Tuesday, March 3, 2015

Circuit Court changes its mind in Occupy Wall Street protesters, dismissing case

Occupy Wall Street protesters who marched across the Brooklyn Bridge sued the police who arrested them for disorderly conduct. The protesters said the arrests were unwarranted because some officers actually invited them to cross the bridge. The Court of Appeals originally held that the plaintiffs could proceed with their case. The Court has now changed its mind and says the officers are entitled to qualified immunity.

The case is Doe v. Garcia, decided on February 24. The Occupy people had just about had it with the wealth disparity in America. So they launched a series of protests in NYC and elsewhere. In October 2011, thousands of them wanted to cross the bridge into Prospect Park in Brooklyn. As the marchers began to cross the bridge, an officer used a bullhorn to tell the protesters to get on the bridge's sidewalk. Plaintiffs alleged that the officers knew this directive was inaudible for most protesters. The plaintiffs also interpreted the officers' actions as inviting them to cross the bridge, especially since the officers at the roadway entrance did not tell them not to walk along the road and the officers instead turned away from the protesters and walked toward Brooklyn, seeming leading the protesters along. Halfway across the bridge, an officer again announced that the protesters were risking a disorderly conduct arrest. While plaintiffs say this was also inaudible, the police began arresting them, more than 700 of 'em.
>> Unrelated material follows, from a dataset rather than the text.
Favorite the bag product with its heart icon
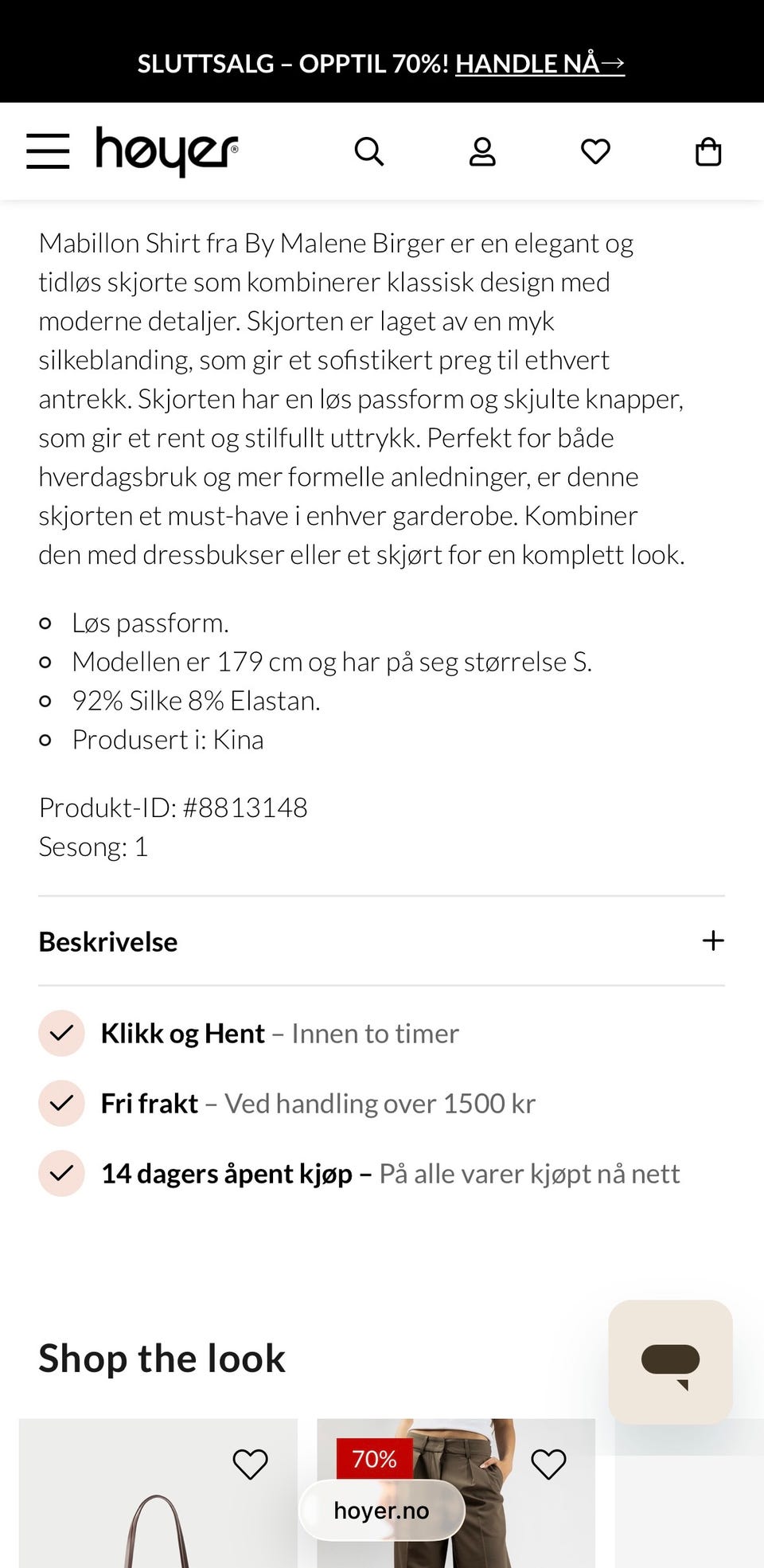The height and width of the screenshot is (1568, 764). [x=251, y=1462]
This case applies qualified immunity, which allows public officials to escape litigation if the law at the time was not clearly-established or they acted reasonably under the circumstances, even if in hindsight they technically broke the law. The officers get immunity here because it was a confusing situation. The Court of Appeals (Lynch, Calabresi and Livingston) conclude:

It cannot be said that the officers here disregarded known facts clearly establishing a defense. In the confused and boisterous situation confronting the officers, the police were aware that the demonstrators were blocking the roadway in violation of [the disorderly conduct law]. They were also certainly aware that no official had expressly authorized the protesters to cross the Bridge via the roadway. To the contrary, the officers would have known that a police official had attempted to advise the protestors through a bullhorn that they were required to disperse. While reasonable officers might perhaps have recognized that much or most of the crowd would be unable to hear the warning due to the noise created by the chanting protesters, it was also apparent that the front rank of demonstrators who presumably were able to hear exhibited no signs of dispersing. The Complaint and videotapes are devoid of any evidence that any police officer made any gesture or spoke any word that unambiguously authorized the protesters to continue to block traffic, and indeed the Complaint does not allege that any of the plaintiffs observed any such gesture.
Plaintiffs argued that the officers knew the arrests were improper because they did not stop them from advancing onto the roadway and then turned and walked toward Brooklyn, implicitly allowing them to proceed. This argument carried the day back in August 2014, when plaintiffs won this appeal. Now that the Court of Appeals has changed its mind, this argument fails. 

The essential flaw in plaintiffs’ logic, and in that of the prior panel opinion, is the extent to which it requires police officers to engage in an essentially speculative inquiry into the potential state of mind of (at least some of) the demonstrators. Neither the law of probable cause nor the law of qualified immunity requires such speculation. Whether or not a suspect ultimately turns out to have a defense, or even whether a reasonable officer might have some idea that such a defense could exist, is not the question. ...The most that is plausibly alleged by the Complaint and the supporting materials is that the police, having already permitted some minor traffic violations along the marchers’ route, and after first attempting to block the protesters from obstructing the vehicular roadway, retreated before the demonstrators in a way that some of the demonstrators may have interpreted as affirmatively permitting their advance. Whether or not such an interpretation was reasonable on their part, it cannot be said that the police’s behavior was anything more than – at best for plaintiffs – ambiguous, or that a reasonable officer would necessarily have understood that the demonstrators would reasonably interpret the retreat as permission to use the roadway.

1 comment:

Anonymous said...

I get the impression that there are so many legal decisions being made that impact the legal system that it is impossible to keep track of it all.